Supplied data
□ □ □ □ □ □ □
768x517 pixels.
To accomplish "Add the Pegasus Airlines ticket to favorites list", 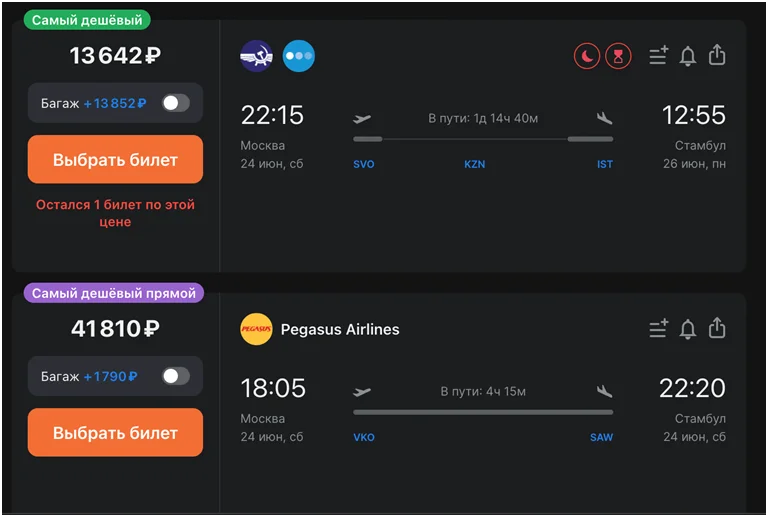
□ □ □ □ □ □ □
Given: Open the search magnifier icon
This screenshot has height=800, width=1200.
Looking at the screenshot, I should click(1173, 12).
□ □ □ □ □ □ □
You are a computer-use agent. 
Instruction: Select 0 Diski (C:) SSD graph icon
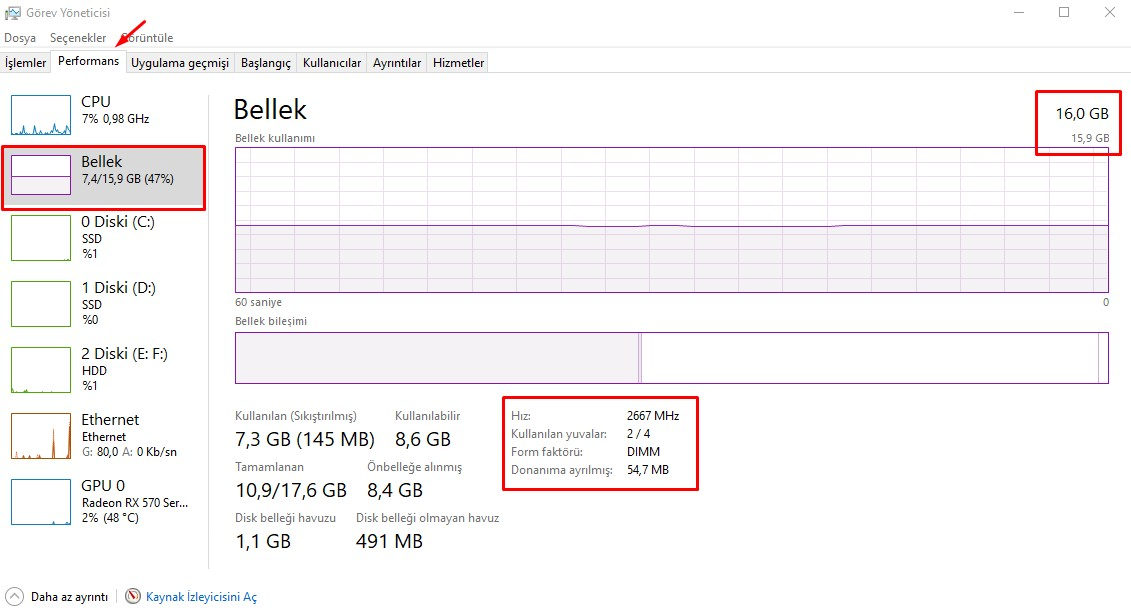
□ □ □ □ □ □ □
Directive
Set down the lines starting with the line containing "Given: Open the search magnifier icon" and going on through the line containing "Looking at the", copied word for word.

The completed task
Given: Open the search magnifier icon
This screenshot has height=800, width=1200.
Looking at the screenshot, I should click(1173, 12).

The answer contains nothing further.